Hello, I’ve been a long time Linux user but I had a 5 years break and I am coming back to it now.
I’ve been trying several Linux distributions in the past week, installing the packages and configuring them as I need with several different orders of success.
My last case was an Ubuntu installation that I was very happy with and pretty close to call it setup and done, until I installed virtualbox and restarted the system only to find it bricked.
Obviously I could try to drop into one of the terminals on ctrl + alt + Fx and fix it, but I wonder if I could be smarter about it and be more prepared for this kind of situation.
One of the starting points I think would be having a separate home partition from the rest of the system. I used to have it in the past and it was great.
But then what’s next? What are the best FS I could pick for each type of partition? A performant one to keep the code and package manager cache, a journaling/snapshop based one for system, another type for game data, etc etc.
What if I would like to have a snapshot of working version of my system backed up somewhere ready to restore as simple as simple as possible?
How do you configure your systems in order to quickly recover from an unexpected bricking without growing some more white hairs, and squeezing as much performance vs feature for each of your use case?
Well having a dedicated /home
partition is the very minimum and pretty much default.
If you are interested in having a backup/restore solution for your system you are looking for BTRFS
which uses sub volumes instead of primary partitions and is compatible with snapshot tools, those tools being Timeshift and Snapper.
I do think Snapper is the superior solution however it’s also more complex to set up and requires significantly more prep work. Imo totally worth it.
I currently use it on my main machine Debian with BTRFS and Snapper and couldn’t be happier.
I installed (well, compiled) Btrfs Assistant, it integrates with snapper and btrfs maintenance, I had to create cron jobs for monthly/daily by hand, but the GUI is pretty nice.
This came pre installed and setup on my Garuda Linux install and it’s great. By default it takes a snapshot before and after every update or installation through the package manager so if something goes wonky I can just select the previous snapshot in grub and be back up and running in seconds.
Also just recently installed bazzite on a laptop and it appears to automatically do something similar, but I haven’t spent as much time with it to know the ins and outs yet.
That’s not the question that needs to be answered, first you must allocate enough space for you system
partition, and whatever other system related partitions that you want to use, var
, temp
, swap
, you get the gist, then whatever space you have left is your home
partition.

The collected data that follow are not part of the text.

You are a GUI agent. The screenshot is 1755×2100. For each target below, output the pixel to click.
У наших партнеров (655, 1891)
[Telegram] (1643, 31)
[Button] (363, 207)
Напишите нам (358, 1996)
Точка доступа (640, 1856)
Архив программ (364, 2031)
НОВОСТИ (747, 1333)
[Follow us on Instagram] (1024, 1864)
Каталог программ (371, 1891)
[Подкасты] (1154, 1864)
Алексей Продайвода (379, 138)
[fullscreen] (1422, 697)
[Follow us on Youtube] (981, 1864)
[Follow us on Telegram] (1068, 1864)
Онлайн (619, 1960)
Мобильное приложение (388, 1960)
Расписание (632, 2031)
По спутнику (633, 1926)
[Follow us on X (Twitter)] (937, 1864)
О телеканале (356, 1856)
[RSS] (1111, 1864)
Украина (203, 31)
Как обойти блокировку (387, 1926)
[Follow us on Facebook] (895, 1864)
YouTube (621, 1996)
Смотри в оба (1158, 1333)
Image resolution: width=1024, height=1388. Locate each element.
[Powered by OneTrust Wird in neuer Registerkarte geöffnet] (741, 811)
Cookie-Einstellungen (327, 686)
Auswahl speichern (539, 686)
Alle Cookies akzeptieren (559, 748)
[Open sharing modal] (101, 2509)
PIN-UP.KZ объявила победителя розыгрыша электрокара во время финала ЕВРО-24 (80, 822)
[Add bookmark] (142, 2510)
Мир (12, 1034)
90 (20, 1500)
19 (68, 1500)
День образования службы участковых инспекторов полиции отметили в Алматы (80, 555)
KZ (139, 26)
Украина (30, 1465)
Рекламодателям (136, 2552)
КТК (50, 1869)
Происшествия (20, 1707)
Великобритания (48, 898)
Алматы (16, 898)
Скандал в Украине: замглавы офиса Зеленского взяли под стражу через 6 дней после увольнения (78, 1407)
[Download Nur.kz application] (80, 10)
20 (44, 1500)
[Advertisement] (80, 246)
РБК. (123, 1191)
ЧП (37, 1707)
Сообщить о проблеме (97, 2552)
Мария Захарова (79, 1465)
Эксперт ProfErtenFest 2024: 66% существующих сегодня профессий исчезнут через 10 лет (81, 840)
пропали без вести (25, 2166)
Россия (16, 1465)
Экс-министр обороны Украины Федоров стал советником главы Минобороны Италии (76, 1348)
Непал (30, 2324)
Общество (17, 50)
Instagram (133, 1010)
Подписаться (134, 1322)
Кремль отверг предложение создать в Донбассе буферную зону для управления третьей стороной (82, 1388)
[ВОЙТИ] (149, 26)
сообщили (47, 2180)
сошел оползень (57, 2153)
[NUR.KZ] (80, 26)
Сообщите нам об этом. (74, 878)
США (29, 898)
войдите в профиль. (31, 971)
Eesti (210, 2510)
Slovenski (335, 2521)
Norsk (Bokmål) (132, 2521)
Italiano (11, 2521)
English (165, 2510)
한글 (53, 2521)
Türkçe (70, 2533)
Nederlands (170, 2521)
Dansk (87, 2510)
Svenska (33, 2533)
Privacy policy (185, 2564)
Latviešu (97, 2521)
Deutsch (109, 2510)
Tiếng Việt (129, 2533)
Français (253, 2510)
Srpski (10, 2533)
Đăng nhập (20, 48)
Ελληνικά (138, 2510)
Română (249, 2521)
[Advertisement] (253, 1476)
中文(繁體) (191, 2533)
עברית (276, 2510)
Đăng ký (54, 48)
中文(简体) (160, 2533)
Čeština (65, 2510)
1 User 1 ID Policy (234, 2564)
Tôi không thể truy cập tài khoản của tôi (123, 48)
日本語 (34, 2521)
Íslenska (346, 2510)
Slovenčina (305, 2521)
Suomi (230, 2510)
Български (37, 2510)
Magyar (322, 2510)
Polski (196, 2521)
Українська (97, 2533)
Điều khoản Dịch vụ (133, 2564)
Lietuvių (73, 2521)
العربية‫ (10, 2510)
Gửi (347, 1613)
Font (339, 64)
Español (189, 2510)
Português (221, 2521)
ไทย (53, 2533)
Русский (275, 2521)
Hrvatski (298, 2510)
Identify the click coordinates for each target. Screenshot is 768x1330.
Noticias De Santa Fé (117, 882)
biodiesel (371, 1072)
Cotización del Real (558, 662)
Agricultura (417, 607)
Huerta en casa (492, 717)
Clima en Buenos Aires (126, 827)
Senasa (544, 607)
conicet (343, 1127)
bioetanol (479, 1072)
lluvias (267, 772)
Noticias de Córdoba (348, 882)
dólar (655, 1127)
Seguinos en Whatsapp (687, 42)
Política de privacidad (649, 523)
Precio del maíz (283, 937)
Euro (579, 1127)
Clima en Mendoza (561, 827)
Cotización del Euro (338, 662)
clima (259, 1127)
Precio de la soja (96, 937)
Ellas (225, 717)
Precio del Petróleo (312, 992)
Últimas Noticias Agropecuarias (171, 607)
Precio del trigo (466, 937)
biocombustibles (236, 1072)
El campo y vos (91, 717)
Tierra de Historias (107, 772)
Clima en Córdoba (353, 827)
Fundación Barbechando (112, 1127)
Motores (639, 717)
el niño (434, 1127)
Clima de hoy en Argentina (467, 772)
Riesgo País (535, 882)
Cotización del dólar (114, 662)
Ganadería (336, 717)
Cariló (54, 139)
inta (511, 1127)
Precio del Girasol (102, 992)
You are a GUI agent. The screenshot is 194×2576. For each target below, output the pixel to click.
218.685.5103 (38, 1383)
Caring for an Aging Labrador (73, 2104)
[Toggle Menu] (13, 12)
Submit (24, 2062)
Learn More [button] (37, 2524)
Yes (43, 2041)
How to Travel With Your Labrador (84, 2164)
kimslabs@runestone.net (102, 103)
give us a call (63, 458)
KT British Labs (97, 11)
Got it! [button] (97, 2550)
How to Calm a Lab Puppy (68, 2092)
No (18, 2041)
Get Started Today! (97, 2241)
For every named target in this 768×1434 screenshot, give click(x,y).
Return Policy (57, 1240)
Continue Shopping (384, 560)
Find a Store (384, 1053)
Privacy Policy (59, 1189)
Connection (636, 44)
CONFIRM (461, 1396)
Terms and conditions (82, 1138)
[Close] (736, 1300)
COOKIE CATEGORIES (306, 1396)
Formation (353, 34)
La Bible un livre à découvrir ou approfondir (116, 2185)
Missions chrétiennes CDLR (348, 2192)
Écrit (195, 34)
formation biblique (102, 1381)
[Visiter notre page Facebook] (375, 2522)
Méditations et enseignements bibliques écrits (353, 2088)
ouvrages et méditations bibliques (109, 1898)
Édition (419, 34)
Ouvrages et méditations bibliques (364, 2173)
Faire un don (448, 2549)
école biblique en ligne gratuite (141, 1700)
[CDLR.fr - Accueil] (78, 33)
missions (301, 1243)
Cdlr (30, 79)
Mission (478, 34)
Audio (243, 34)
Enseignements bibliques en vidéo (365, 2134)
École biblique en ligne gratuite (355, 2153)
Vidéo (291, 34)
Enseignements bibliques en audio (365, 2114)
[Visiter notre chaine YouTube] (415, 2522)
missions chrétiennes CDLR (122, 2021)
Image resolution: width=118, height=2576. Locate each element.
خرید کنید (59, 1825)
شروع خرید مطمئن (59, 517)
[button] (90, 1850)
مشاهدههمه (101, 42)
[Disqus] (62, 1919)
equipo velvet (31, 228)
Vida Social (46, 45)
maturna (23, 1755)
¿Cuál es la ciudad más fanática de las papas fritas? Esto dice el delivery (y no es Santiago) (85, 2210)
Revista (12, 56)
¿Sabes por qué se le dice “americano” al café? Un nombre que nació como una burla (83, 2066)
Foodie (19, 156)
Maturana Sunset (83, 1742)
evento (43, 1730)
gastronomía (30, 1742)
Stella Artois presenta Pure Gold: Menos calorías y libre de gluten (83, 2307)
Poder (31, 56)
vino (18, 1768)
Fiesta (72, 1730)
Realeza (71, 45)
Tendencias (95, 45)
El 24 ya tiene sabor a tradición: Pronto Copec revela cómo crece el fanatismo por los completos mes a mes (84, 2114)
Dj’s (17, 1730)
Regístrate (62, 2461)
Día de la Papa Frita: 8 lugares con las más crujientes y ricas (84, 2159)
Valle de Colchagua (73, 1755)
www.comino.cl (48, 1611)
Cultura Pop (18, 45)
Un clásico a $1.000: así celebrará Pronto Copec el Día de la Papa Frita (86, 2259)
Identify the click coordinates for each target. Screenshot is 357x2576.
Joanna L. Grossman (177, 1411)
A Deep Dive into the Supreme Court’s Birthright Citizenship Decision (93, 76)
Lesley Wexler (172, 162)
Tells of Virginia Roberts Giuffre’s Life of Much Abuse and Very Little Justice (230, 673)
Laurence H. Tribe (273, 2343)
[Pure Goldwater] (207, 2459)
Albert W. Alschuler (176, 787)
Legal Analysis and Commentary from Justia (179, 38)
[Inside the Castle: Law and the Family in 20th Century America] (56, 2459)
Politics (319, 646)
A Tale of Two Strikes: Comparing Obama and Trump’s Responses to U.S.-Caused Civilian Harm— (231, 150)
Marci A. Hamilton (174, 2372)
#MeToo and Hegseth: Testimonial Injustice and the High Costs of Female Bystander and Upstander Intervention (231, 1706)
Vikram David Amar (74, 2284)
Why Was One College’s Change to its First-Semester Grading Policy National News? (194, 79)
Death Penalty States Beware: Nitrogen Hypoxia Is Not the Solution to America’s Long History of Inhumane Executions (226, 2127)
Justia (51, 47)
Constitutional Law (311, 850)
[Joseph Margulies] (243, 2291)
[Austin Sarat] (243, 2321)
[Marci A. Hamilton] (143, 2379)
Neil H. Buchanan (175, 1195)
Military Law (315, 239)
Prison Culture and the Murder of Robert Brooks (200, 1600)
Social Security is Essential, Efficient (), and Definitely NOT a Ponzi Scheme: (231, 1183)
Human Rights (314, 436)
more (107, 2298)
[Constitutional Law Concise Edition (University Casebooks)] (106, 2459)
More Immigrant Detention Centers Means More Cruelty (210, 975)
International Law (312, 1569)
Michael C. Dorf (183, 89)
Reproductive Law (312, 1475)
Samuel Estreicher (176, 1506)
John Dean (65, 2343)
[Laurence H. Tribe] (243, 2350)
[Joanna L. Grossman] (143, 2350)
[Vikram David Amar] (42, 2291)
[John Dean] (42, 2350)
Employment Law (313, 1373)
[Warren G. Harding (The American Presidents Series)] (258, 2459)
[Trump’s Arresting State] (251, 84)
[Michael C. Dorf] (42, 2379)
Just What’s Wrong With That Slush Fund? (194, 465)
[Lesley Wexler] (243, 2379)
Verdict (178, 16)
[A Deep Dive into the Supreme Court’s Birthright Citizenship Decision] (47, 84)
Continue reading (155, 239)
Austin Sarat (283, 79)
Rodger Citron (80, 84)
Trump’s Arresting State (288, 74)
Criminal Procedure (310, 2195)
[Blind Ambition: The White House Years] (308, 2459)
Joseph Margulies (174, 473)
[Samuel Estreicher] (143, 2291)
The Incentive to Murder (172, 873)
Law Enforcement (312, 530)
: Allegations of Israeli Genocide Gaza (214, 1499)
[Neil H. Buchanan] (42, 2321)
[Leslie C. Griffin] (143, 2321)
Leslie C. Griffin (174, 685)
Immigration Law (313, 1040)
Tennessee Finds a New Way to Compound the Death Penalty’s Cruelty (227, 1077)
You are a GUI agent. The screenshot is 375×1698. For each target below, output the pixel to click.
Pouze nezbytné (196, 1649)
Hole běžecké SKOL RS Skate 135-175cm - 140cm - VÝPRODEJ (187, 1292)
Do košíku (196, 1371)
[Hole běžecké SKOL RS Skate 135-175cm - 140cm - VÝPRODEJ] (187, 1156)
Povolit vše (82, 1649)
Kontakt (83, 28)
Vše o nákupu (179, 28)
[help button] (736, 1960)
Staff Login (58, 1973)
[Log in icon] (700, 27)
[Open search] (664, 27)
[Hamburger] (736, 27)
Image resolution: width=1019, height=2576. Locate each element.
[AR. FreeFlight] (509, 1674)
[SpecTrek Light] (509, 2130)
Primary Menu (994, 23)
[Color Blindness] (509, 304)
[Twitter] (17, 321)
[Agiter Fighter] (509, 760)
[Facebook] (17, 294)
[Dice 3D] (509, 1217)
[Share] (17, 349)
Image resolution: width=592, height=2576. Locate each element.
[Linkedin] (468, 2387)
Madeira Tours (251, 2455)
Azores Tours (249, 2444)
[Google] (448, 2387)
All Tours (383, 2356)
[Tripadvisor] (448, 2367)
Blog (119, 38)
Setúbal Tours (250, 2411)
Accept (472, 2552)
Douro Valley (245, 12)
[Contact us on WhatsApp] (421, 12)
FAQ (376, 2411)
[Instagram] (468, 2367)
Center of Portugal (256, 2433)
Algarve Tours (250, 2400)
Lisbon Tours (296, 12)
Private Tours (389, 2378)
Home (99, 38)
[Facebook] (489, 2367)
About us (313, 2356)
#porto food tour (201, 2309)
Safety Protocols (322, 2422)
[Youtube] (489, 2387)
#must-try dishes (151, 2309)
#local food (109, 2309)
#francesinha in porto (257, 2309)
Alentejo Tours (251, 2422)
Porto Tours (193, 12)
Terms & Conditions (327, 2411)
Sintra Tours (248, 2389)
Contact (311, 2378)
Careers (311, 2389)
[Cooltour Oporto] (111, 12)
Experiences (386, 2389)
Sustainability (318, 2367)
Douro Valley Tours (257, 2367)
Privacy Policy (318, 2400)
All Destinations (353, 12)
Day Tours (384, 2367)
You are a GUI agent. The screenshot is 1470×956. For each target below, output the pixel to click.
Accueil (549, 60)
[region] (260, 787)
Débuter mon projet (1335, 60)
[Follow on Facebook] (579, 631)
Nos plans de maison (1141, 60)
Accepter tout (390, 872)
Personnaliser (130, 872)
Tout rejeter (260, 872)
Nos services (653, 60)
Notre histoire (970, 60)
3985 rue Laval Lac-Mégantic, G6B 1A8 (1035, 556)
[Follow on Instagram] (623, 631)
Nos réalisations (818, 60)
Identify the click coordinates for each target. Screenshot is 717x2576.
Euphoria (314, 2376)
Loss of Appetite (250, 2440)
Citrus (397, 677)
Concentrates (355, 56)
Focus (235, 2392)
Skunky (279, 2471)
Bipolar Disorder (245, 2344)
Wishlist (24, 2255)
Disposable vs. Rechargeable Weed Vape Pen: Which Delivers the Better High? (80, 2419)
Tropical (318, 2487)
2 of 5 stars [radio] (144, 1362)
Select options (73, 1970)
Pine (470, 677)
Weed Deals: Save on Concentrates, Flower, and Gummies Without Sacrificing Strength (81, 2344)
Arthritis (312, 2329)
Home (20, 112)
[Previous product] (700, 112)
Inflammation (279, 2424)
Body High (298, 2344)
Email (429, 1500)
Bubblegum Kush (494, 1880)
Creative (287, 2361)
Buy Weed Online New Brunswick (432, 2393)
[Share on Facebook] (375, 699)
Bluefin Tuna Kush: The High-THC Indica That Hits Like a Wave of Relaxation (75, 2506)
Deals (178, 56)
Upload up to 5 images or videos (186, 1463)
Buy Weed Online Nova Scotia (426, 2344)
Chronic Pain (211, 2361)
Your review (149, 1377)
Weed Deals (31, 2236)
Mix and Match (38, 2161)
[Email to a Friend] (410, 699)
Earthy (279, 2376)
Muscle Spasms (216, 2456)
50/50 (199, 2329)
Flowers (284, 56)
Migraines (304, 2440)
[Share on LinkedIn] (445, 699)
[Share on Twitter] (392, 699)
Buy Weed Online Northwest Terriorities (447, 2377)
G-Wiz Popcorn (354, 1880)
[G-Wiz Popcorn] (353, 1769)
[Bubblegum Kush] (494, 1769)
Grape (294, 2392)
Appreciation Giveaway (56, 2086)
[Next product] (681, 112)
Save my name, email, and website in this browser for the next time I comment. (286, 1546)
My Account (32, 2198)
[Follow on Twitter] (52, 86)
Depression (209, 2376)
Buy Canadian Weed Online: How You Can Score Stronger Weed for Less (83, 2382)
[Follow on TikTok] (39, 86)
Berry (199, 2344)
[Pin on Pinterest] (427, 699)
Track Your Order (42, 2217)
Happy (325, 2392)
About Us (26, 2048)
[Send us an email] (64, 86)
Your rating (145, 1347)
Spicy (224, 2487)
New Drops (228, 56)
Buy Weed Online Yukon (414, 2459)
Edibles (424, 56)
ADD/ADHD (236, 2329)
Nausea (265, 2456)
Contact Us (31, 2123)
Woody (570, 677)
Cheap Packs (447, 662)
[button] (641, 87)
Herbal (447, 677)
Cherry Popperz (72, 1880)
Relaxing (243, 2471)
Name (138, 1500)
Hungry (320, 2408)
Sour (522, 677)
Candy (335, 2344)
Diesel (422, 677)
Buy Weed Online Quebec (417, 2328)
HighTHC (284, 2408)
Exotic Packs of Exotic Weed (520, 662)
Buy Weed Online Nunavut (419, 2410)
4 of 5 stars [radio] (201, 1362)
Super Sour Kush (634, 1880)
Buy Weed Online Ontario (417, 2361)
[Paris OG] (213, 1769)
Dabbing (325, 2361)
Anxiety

This scenario being a default personal use desktop ofc.
If this is going to be a BTRFS system then it also doesn’t matter since sub volumes share the total space available dynamically.
Also if this is a modern hardware consider not having a swap partition and instead use ZRAM.
On servers I like to have /var on its own partition. Partially as a habit from the olden days of using FreeBSD in the 90’s, but also because that means that / will mostly be left with things that don’t really change. I’ve had to clean out clogged up / too many times. So in effect, my partion schema for a typical production server looks like this:
/ ext4
/local xfs
/global usually beegfs or nfs, but sometimes a local xfs.
/var ext4
/home ext4
Btrfs snapshots are great! All my filesystem is Btrfs, with subvolumes for root, home and var.
I’m using the Fedora immutable distros on many computers, it’s great to be able to boot into a previous version of the system if issues arise. Not that issues arise, since most packages are installed as Flatpaks, in a toolbox or in a container. Makes the systems nearly unbrickable.
Nothing, I just corupted my hard drive with all my college work for tomorrow and im trying to save them, im feeling so stupid rn, im nothing but a failure at this point
I hope that this link can help save your data. You might need an external HD to recover the data to as well as a live USB you can install testdisk to.
https://www.howtogeek.com/700310/how-to-recover-deleted-files-on-linux-with-testdisk/
Here is a video and there are plenty more on YouTube.
https://www.youtube.com/watch?v=3jbWfGePrqo&t=0
Maybe you can get an extetion from your professorto buy yourself a bit more time to recover your data? Best of luck.